In today semiconductor technology, the miniaturization of devices is more and more progressing. In this context, it is easy to see that numerical simulations play an important role at every level of device manufacture. In fact, the cost of designing and physically constructing prototypes for VLSI semiconductor devices is very high and without the availability of advanced simulators the efforts for devices miniaturization would, likely, be brought to a halt. From assessing the performance of individual transistors, to circuits and systems, and, consequently, with the promise of improved device performance, industries are encouraged to keep on miniaturizing with lower manufacture costs.
But, unfortunately, such simulations are not whithout their challenges... A first consequence of device miniaturization is that simulations of submicron semicondutor devices requires advanced transport models. Because of the presence of very high and rapidly varying electric field, phenomena occur which cannot be described by means of the well-known drift-diffusion models, which do not incorporate energy as a dynamical variable. That is why some generalization has been sought in order to obtain more physically accurate models, like energy-transport and hydrodynamical models. The energy-transport models which are implemented in commercial simulators are based on phenomenological constitutive equations for the particle flux and energy flux depending on a set of parameters which are fitted to homogeneous bulk material Monte Carlo simulations. So, this is not, certainly, a satisfactory physical description of the internal electronic dynamics in a semiconductor device.
As current device technologies quickly approach the scales whereby quantum effects due to strong confinement of carriers and direct source-drain tunneling will begin to dominate, new simulation techniques are required in order to fully understand and acurately simulate the physics behind the technology operation.

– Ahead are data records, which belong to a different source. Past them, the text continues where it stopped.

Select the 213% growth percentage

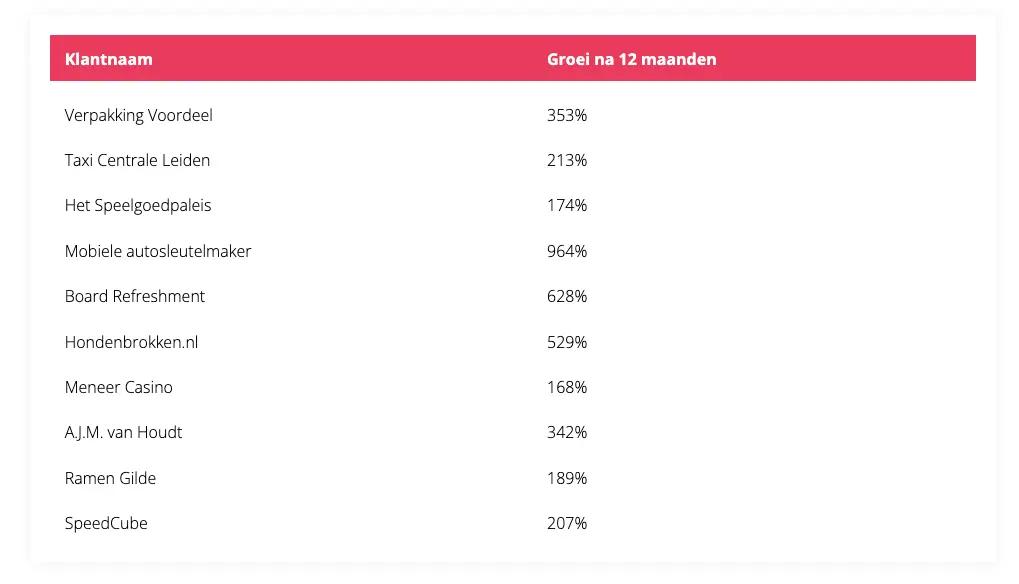point(567,160)
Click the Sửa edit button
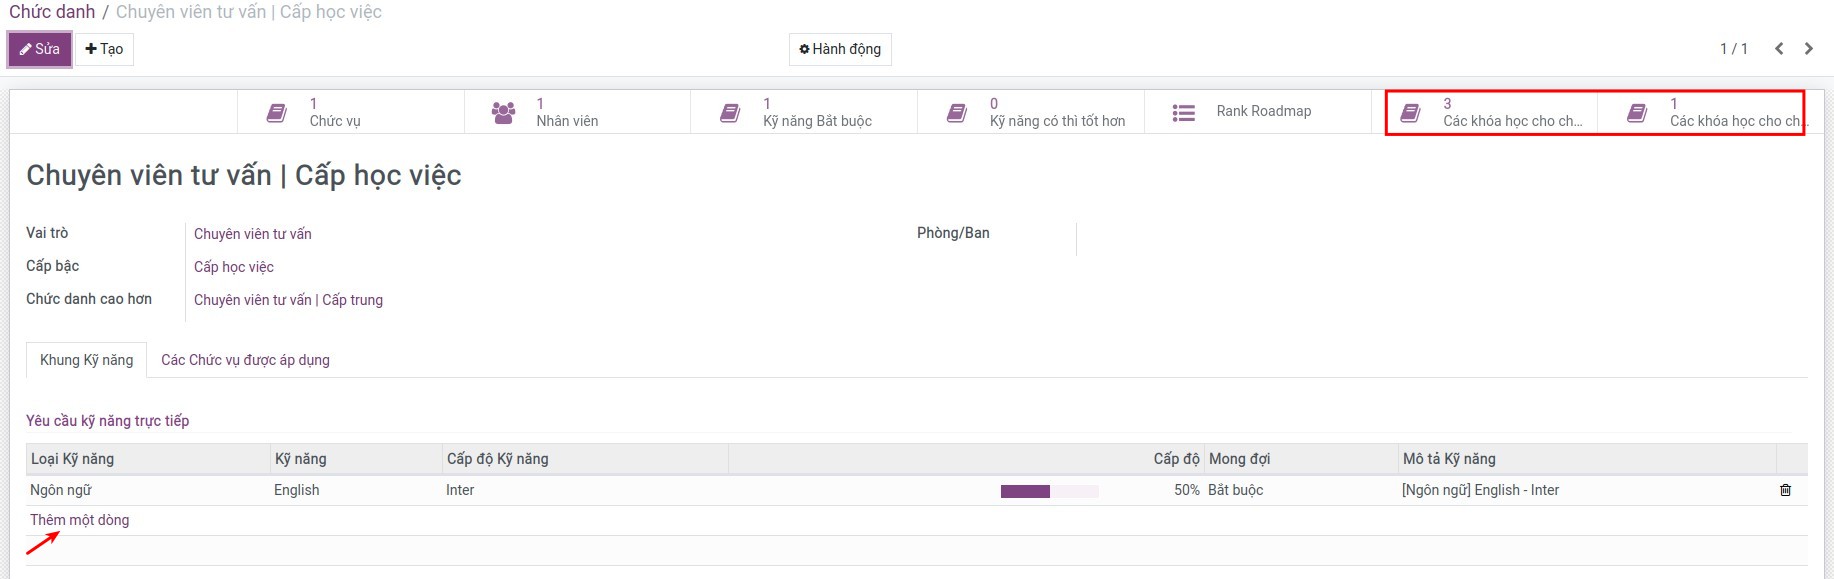Screen dimensions: 1834x579 point(40,49)
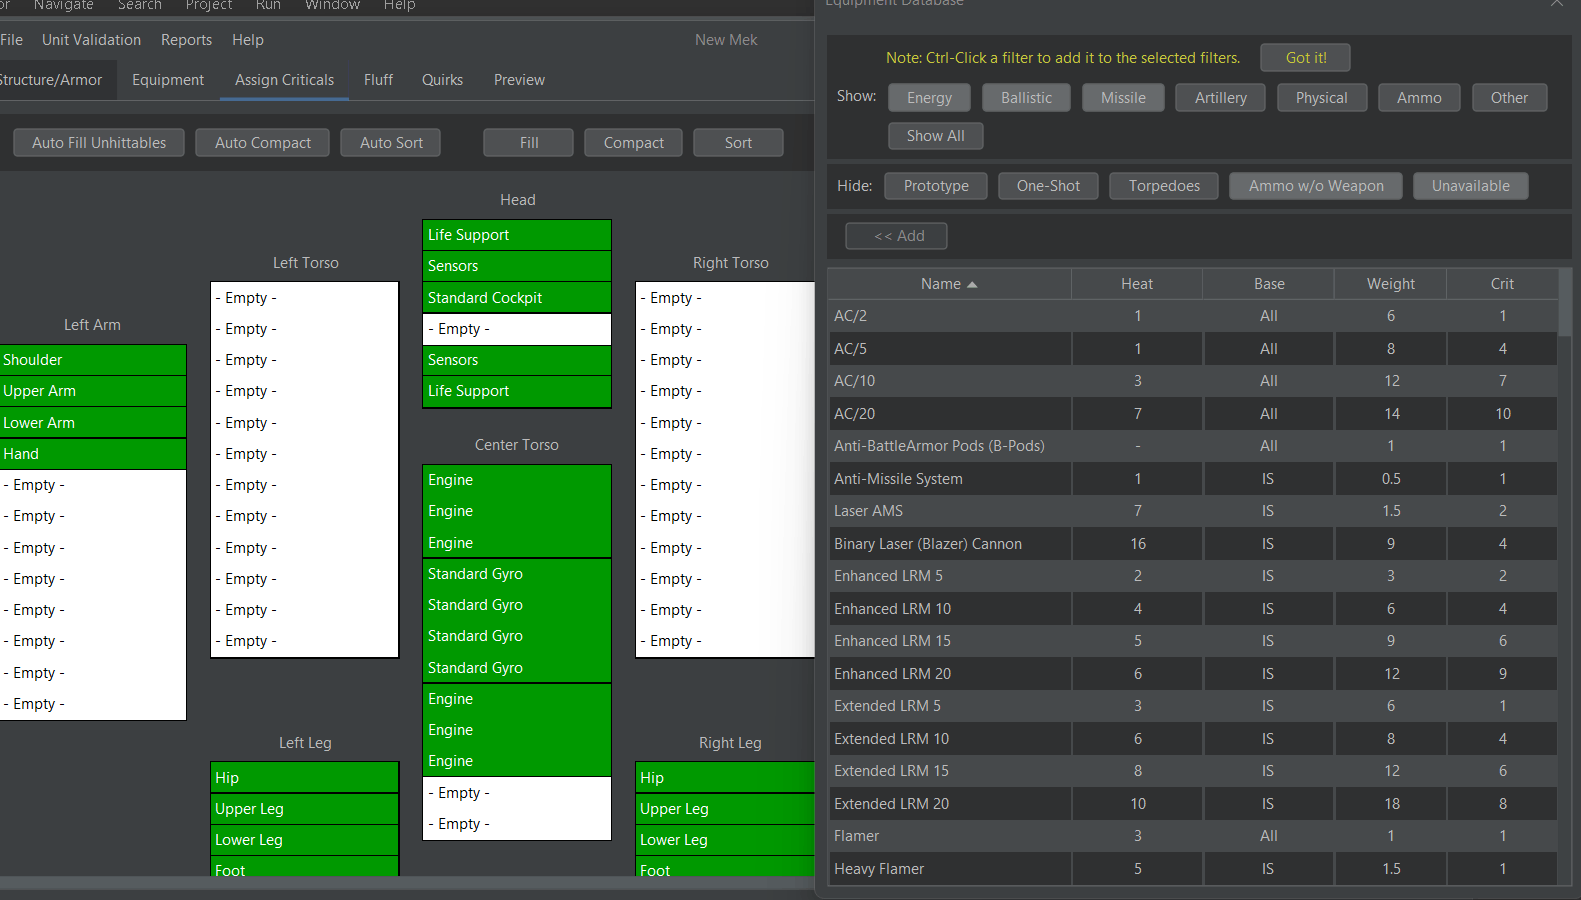Select Binary Laser (Blazer) Cannon row

[x=950, y=544]
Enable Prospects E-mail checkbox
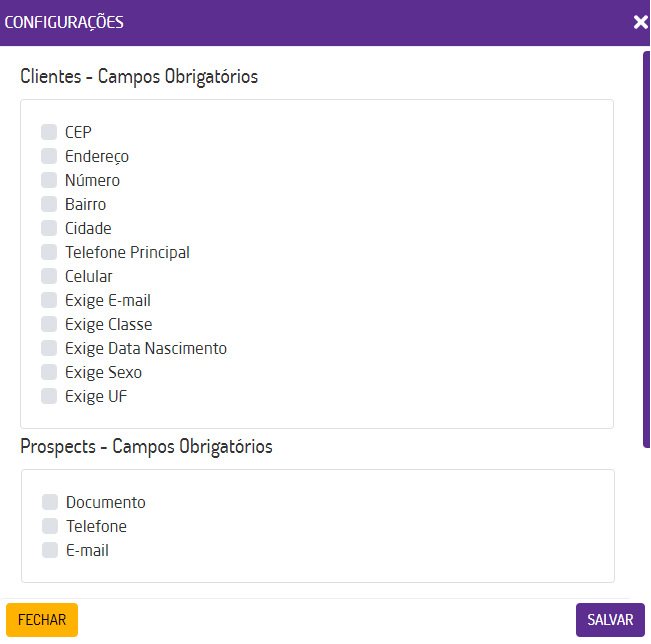The image size is (651, 644). 50,550
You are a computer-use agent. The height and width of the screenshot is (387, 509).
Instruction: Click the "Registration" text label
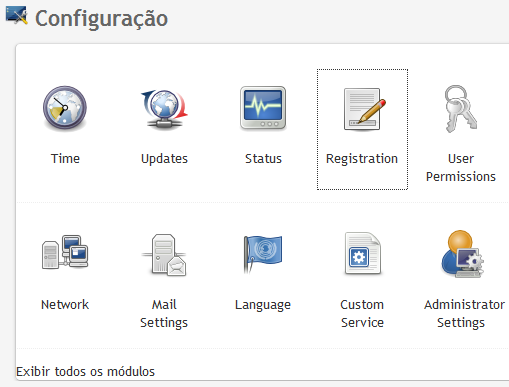point(362,159)
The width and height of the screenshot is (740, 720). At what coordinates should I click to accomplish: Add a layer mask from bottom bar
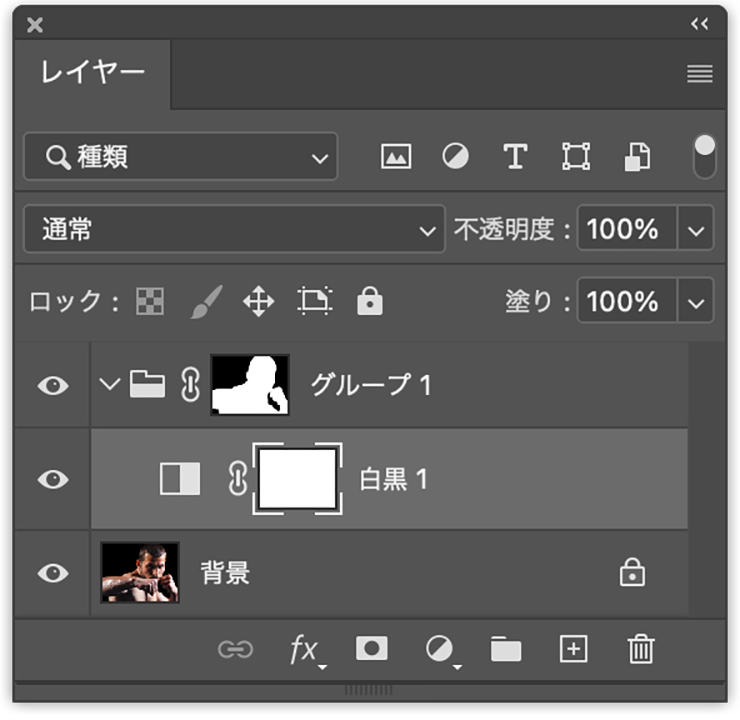click(x=371, y=649)
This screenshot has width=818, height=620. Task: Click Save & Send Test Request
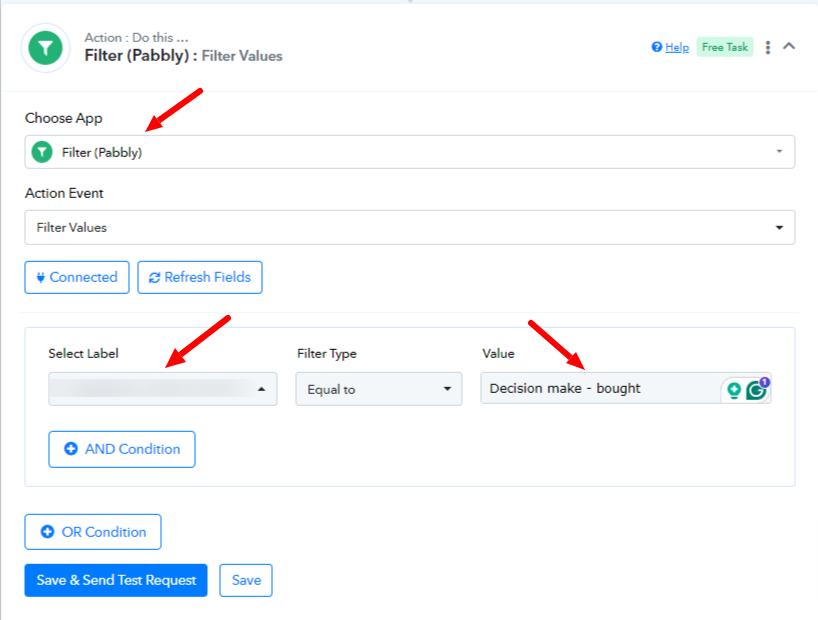[116, 580]
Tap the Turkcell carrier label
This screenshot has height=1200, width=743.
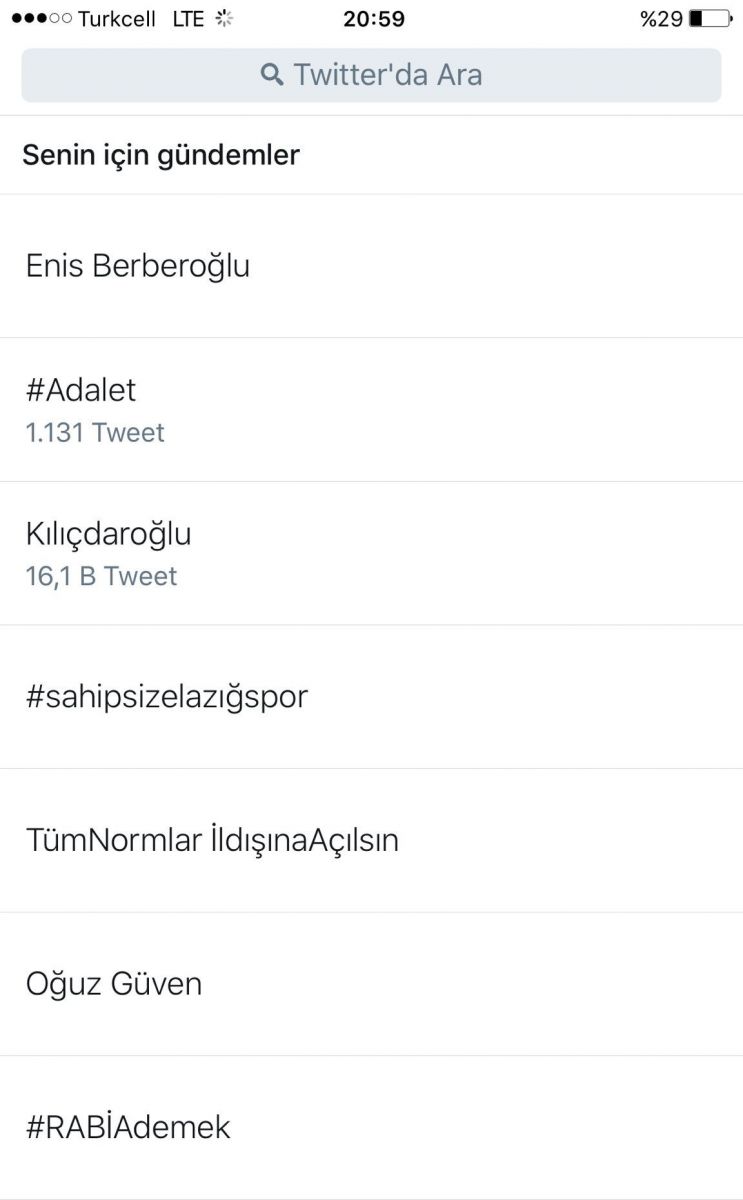tap(117, 19)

Of all the simulation methods currently employed, ensemble Monte Carlo has always been, both in the accademic and industrial community, the most vigorous and trusted method for device simulation, as it is proven to be reliable and predictive, as one can easily see from the vast bibliography on this subject. However, as Monte Carlo relies on the particle nature of the electron (in fact we consider an electron like a 'biliard ball'), quantum effects associated with the wave-like nature of electrons cannot fully incorporated into the actual simulators, i.e. the ensemble Monte Carlo have to be lightly (or strongly, it depends on the point of view and on the methods implemented...) modified to take into account the quantum effects, at least at a first order of approximation, which is certainly enough to take into account correctly all the relevant quantum effects present in the present-day semiconductor devices (till 2015 probably...). In order to take into account the wave-like nature of electrons we use a recently introduced quantum theory, the so-called Bohm effective potential theory.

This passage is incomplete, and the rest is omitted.